Torniamo ai vantaggi per il cervello… È vero che camminando, il cervello resta al passo?
Numerosi studi hanno dimostrato che l’esercizio fisico migliora le performance lavorative e scolastiche e, in generale, le capacità cognitive. Come mai ciò accada non è stato chiarito del tutto, ci sono tanti “perché” conosciuti e molti altri da scoprire. Indubbiamente l’attività fisica induce dei cambiamenti nel cervello che migliorano a lungo termine la capacità di gestire lo stress ed evitare la depressione, due fattori di rischio per il decadimento cognitivo. Altri benefici si osservano nell’immediato. Quando sto camminando o nuotando il cervello lavora meglio.
Che consigli darebbe alle persone che vogliono iniziare a camminare?

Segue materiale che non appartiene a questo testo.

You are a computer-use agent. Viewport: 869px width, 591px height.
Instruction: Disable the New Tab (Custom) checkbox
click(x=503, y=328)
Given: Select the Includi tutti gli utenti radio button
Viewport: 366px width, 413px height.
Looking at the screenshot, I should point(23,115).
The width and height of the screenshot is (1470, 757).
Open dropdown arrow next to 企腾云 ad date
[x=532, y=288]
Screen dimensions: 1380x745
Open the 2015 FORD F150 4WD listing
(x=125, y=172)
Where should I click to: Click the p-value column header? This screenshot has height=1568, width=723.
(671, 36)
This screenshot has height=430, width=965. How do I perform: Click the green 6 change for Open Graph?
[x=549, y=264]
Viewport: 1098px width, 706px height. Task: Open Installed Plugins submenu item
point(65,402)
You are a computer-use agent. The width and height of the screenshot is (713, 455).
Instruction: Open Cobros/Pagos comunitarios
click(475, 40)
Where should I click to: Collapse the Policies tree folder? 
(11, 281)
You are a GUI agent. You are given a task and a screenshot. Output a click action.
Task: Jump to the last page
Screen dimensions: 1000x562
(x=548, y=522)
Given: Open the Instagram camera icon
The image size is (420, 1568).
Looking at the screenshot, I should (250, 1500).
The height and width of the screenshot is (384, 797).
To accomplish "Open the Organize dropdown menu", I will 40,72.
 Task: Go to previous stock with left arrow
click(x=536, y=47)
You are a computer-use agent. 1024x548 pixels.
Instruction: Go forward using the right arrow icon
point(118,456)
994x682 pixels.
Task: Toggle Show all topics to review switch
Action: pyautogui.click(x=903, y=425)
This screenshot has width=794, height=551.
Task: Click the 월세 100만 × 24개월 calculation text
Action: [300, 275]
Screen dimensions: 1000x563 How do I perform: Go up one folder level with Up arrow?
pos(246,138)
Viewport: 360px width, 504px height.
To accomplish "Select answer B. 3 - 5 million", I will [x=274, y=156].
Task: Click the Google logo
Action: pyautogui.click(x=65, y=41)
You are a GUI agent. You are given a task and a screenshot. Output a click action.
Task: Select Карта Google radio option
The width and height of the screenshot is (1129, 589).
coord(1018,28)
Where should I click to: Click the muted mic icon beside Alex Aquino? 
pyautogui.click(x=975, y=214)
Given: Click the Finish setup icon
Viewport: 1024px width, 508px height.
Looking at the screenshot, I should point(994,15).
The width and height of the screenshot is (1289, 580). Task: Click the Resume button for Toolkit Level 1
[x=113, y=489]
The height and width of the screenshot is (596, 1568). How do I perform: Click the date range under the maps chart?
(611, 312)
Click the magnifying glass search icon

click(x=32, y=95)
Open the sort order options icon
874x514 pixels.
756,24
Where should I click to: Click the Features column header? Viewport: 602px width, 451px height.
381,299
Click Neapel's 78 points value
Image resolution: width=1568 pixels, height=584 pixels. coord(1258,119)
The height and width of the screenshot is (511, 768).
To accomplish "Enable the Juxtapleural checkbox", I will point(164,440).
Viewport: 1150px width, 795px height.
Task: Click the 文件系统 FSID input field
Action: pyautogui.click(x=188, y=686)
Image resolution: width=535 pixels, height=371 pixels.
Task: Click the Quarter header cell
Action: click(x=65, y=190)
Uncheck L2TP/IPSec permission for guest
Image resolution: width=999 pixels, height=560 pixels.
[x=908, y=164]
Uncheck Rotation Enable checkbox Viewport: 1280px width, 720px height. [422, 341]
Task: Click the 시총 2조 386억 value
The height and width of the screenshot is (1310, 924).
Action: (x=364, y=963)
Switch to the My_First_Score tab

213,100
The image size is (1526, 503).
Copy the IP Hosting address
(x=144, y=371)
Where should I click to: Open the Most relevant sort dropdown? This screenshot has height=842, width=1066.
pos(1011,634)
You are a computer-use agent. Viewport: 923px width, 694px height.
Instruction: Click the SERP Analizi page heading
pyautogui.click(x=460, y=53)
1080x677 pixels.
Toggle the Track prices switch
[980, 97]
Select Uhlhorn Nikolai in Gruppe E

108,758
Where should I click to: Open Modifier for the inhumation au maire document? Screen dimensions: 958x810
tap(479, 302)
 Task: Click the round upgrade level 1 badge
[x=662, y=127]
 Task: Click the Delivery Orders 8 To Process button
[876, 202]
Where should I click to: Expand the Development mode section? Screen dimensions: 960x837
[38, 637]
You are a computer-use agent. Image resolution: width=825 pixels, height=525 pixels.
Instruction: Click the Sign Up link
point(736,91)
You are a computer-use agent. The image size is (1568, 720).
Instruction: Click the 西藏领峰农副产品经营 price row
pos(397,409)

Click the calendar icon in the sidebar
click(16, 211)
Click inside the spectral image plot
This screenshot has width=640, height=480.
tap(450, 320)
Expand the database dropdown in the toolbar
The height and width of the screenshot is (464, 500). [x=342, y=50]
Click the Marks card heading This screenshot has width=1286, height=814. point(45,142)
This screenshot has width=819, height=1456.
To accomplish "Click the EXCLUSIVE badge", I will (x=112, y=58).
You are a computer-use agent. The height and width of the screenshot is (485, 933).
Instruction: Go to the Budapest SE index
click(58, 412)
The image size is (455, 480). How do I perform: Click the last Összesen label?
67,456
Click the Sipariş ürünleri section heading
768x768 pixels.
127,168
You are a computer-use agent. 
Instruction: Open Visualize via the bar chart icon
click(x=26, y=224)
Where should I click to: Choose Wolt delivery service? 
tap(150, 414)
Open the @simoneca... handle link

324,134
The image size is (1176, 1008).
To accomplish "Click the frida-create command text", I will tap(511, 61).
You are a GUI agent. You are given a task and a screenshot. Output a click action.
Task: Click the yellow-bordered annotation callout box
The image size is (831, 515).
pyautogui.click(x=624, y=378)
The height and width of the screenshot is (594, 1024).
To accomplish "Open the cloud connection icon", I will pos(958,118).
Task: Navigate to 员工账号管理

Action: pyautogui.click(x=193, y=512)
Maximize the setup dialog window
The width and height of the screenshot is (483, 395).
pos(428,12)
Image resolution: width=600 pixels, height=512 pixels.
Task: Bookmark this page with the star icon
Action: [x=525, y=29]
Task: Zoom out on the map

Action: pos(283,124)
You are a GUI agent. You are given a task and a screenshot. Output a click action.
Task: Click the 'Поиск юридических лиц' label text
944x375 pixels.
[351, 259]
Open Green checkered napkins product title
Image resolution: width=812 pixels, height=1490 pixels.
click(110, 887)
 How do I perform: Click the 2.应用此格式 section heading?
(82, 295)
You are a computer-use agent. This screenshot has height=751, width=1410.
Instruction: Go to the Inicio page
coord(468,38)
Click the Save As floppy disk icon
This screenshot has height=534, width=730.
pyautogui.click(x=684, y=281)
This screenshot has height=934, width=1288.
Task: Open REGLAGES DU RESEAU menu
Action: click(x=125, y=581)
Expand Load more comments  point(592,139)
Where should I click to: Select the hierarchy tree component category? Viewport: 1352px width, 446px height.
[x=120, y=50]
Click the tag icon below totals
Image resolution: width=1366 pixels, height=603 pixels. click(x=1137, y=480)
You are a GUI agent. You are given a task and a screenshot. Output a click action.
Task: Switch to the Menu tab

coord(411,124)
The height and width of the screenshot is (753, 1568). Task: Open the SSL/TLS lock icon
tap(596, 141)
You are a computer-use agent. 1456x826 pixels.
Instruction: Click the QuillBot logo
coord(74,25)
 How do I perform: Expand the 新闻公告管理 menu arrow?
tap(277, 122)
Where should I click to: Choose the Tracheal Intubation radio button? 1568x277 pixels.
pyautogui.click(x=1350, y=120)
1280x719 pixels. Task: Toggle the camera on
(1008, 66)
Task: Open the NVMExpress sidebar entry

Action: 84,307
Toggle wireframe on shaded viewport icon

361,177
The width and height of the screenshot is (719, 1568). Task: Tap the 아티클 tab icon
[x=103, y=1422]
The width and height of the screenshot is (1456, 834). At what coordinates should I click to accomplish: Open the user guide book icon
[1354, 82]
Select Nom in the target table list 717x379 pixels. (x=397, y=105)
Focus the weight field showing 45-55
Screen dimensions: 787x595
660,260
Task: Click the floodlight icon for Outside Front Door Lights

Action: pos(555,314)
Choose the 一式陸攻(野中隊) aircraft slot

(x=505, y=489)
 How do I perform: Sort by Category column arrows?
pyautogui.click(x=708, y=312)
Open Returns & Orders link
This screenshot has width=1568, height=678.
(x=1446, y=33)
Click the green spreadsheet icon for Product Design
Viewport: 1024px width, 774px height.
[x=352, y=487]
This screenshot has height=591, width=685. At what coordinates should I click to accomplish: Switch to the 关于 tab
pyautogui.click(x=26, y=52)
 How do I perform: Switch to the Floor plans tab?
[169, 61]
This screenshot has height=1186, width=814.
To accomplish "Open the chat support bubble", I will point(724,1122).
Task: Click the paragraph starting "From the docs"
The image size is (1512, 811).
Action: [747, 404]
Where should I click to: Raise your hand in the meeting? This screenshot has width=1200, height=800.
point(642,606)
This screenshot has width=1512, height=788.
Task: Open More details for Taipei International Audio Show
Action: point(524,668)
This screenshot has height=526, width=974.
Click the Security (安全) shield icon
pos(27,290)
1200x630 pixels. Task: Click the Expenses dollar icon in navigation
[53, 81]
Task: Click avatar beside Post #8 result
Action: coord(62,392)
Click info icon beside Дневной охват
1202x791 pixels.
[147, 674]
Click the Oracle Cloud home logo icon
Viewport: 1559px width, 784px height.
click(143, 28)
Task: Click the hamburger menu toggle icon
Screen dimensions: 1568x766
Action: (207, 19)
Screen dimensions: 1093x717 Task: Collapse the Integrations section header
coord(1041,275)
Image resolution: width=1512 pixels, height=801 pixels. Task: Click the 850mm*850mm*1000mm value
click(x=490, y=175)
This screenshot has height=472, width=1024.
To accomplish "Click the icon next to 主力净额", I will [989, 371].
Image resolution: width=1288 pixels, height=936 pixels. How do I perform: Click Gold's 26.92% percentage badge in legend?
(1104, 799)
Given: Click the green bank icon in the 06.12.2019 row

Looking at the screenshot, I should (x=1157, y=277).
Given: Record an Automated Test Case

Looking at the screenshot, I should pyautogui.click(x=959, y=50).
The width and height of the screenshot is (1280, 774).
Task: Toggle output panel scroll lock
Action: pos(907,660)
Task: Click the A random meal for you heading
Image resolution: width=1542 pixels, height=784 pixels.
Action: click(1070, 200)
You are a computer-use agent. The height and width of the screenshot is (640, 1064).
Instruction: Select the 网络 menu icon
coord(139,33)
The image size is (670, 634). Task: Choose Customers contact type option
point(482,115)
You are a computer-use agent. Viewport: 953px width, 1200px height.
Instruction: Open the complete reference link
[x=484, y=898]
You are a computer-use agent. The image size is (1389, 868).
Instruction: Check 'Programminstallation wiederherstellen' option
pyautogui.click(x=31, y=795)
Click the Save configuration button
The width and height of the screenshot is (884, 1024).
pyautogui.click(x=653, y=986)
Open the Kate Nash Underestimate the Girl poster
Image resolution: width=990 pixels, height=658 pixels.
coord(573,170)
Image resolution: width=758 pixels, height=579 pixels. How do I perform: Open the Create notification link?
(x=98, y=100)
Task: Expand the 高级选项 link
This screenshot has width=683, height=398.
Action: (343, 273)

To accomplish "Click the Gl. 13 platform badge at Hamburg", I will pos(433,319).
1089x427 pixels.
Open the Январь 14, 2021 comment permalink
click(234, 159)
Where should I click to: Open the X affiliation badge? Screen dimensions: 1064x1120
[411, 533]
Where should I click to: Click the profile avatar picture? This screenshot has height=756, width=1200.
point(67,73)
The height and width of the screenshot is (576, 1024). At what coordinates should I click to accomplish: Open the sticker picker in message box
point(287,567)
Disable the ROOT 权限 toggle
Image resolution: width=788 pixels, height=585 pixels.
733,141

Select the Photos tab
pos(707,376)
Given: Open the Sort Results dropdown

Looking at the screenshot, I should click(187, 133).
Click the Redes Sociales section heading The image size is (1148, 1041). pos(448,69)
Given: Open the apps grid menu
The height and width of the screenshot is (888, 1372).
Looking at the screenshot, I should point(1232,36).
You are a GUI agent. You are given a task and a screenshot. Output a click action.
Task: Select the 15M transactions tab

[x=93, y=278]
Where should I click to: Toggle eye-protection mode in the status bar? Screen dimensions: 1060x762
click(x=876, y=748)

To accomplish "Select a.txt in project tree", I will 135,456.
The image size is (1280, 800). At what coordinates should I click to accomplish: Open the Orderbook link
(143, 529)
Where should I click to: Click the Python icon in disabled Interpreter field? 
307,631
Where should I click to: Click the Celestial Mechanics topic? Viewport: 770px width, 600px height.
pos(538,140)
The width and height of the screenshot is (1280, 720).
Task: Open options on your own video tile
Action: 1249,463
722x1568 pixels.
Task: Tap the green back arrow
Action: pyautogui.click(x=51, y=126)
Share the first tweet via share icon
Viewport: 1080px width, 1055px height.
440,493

Prima di tutto di consultare un medico esperto dell’esercizio fisico, qualcuno che faccia una visita medica più approfondita rispetto a quella che serve per il certificato medico della palestra, e che individui l’attività più indicata per la persona definendo gli obiettivi da raggiungere. E, poi, consiglio di cominciare e basta. Iniziando semplicemente a fare quel che si riesce, per poi gradualmente progredire verso attività più strutturate.